WRITTEN REQUEST A :: In the Sig P250 thread, how many ergonomic combinations does the quoted Sig description say are available for each size?
WRITTEN REQUEST B :: Write out the part of the Sig P250 thread between "## dosborn (Apr" and "kits come out.", inclusive, with the wording unchanged.

SUPPLIED TEXT ::
═══

# Sig P250 C to a SC?



## Sonny Boy (Sep 20, 2009)

Can a Sig P250C beconverted to a Subcompact? 

If so, in all calibers?

Is this gun a piece of crap or a good gun. I have read conflicting review, which is expected.


----------



## xjclassic (May 15, 2008)

This is from Sigs website.


The P250®, a modular pistol that allows the shooter to change caliber and size at will....

The SIG SAUER® P250 was designed specifically to address the future needs of the military, law enforcement, and civilian shooters around the world. The P250 will be available in the most popular calibers (9mm, .357SIG, .40S&W and .45ACP). The P250's innovative design enables the shooter to quickly remove the functional mechanism and place it into the polymer grip of his choice. This allows an immediate change in caliber and size;(subcompact, compact and full). And after any change the pistol delivers both outstanding accuracy and reliable functionality. Its modularity not only provides incredible ease of maintenance, but also provides a solution for accommodating different hand sizes - there are 6 different ergonomic combinations for each size, accomplished by changes in grip circumference and trigger style. Now you can own the world's only modular shooting system globally engineered to deliver the "To-Hell -And-Back-Reliability" you've come to expect from Sig Sauer.


----------



## Ananael (Oct 28, 2009)

The kits to do the conversion aren't out yet, but in theory you will be able to, yes, and in all the calibers, yes. Won't be cheap, though.

They're good guns, just some early problems that seem to be fixed, and Sig is lagging with getting all the conversion kits to market.

Check TGS for an idea of decent prices of the kits, etc. when they become available.


----------



## dosborn (Apr 17, 2009)

You can do it, but you can buy the whole gun in SC 9mm right now for about the cost of the frame and slide kit, when the kits come out.

I like mine. I have the compact .45 so if I want to change anything I might as well buy a new gun. With the .45, the grip will not work for the other calibers.


----------

═══

Stored entries ::
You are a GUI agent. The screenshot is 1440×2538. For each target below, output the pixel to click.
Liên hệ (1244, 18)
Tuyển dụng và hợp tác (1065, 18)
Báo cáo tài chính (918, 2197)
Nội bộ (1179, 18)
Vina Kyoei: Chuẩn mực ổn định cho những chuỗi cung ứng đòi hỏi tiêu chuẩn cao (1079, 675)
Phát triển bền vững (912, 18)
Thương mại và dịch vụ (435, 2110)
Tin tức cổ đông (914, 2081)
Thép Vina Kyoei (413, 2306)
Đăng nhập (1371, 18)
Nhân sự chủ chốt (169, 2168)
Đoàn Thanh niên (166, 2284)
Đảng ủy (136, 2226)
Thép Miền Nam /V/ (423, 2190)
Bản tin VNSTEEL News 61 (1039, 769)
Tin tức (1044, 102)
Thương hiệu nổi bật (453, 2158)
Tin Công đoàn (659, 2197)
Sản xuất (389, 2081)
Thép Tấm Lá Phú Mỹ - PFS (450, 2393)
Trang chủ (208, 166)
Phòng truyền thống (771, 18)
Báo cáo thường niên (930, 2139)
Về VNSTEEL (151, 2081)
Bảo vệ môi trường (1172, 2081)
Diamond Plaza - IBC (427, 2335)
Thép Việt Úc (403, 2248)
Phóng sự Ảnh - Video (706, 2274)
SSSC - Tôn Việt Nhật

═══

FINAL RESULT A :: Six, achieved by changes in grip circumference and trigger style.

FINAL RESULT B ::
## dosborn (Apr 17, 2009)

You can do it, but you can buy the whole gun in SC 9mm right now for about the cost of the frame and slide kit, when the kits come out.